- French film poster for Deep in the Woods
- Directed by: Lionel Delplanque
- Written by: Lionel Delplanque Annabelle Perrichon
- Produced by: Marc Missonnier Olivier Delbosc
- Starring: Clotilde Courau; Clément Sibony; Vincent Lecoeur; Alexia Stresi; Maud Buquet; François Berléand; Denis Lavant; Michel Muller; Thibault Truffert; Marie Trintignant;
- Cinematography: Denis Rouden
- Edited by: Pomme Zhed
- Music by: Jerome Coullet
- Distributed by: Pathé Distribution
- Release date: June 14, 2000 (France);
- Running time: 86 minutes
- Country: France
- Language: French

= Deep in the Woods =

Deep in the Woods (Promenons-nous dans les bois) is a 2000 French slasher film directed by Lionel Delplanque. The film is about a troupe of five young actors who are hired to perform at a remote chateau for Baron Axel De Ferson when they find out that a madman is on the loose murdering people.

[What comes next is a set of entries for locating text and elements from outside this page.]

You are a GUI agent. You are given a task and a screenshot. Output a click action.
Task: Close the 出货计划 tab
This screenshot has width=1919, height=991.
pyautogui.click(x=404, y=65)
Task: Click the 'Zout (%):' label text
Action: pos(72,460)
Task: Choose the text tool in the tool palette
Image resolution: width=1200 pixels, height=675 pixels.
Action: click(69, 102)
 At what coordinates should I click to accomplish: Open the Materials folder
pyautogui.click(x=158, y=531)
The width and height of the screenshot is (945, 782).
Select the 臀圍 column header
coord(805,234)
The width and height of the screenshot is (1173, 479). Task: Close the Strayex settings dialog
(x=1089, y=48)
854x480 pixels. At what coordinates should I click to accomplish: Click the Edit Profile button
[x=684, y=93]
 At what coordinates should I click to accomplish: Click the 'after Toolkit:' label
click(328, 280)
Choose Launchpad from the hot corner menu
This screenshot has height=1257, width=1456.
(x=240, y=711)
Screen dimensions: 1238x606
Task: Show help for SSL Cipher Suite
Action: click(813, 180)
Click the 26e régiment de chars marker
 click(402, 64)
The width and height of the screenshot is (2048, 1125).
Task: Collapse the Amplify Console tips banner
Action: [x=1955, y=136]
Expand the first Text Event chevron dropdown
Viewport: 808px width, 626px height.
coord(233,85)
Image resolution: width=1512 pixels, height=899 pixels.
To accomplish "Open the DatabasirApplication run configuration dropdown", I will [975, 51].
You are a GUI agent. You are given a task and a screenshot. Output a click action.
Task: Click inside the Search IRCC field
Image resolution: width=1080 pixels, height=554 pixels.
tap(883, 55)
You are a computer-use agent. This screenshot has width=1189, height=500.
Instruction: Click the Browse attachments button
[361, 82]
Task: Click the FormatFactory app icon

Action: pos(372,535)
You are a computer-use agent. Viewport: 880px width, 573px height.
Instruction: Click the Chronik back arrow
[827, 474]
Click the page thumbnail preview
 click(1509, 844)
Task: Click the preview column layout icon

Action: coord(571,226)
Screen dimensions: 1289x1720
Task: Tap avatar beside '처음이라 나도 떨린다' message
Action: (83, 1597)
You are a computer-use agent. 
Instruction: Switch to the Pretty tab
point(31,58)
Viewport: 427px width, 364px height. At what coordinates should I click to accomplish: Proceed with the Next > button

The film was released in France on June 14, 2000, and won the award for "Best European Fantasy Film" at the 2000 Sitges Film Festival.

==Plot==
As a mother reads Little Red Riding Hood to her son, she is killed before his eyes. Later, five young actors including Sophie Jeanne and her four friends are invited to the castle of Axel de Fersen to act in a modernized stage-play of Little Red Riding Hood. They are greeted by the gamekeeper Stephane, Baron Berléand Fernsen, the owner who uses a wheelchair, and his deaf son Nicolas. After dinner, their host retires to bed as the five friends settle in for a night of drinking and dancing but soon find that the Baron has vanished, leaving only a blood stain. The actors return to party which upsets Sophie as she feels their behavior is disrespectful and oblivious to the danger. Sophie wants to leave the strange castle, but the others say that she could too easily get lost in the woods. Her friends are slowly killed one by one: Matilda is stabbed in the shower by a man disguised as a wolf and later Jeanne is killed. The three survivors begin to panic and try to find Stephane who they believe is the killer. When their other friend Wilfried is killed, Sophie accuses Matthew of being the murderer. This upsets Matthew, but the two soon meet up with the wolf: Axel de Fersen. Sophie manages to kill him and flees the castle with both Matthew and Nicolas.

==Release==
Deep in the Woods was released in France on June 14, 2000. The film was shown at the 2000 Sitges Film Festival in Spain. The film won the award for "Best European Fantasy Film" at the festival.

It was released in France on VHS and DVD in 2001. The film was released on DVD by Artisan Entertainment on October 23, 2001. This DVD contained an audio commentary from Brian Yuzna. A Region 2 DVD was released by Tartan Video on August 26, 2002.

==Reception==
The French version of the magazine FHM gave the film a rating of four stars out of five, stating that for a debut feature, it was "brilliant". A review in Télérama gave the film two stars out of five, stating suggesting that the film educed unintentional laughter. Allrovi gave the film three stars out of five, comparing Deep in the Woods to the work of Dario Argento. The review went on to suggest that the style was so overwhelming that it covered the film's plot holes. Film4 referred to the film as slick and well crafted but "sadly lacks any convincing tension or threatening atmosphere. A prime example of style over content."

It opened in France with 170,000 admissions in its opening week. It grossed a total of $145,320 on its United States release.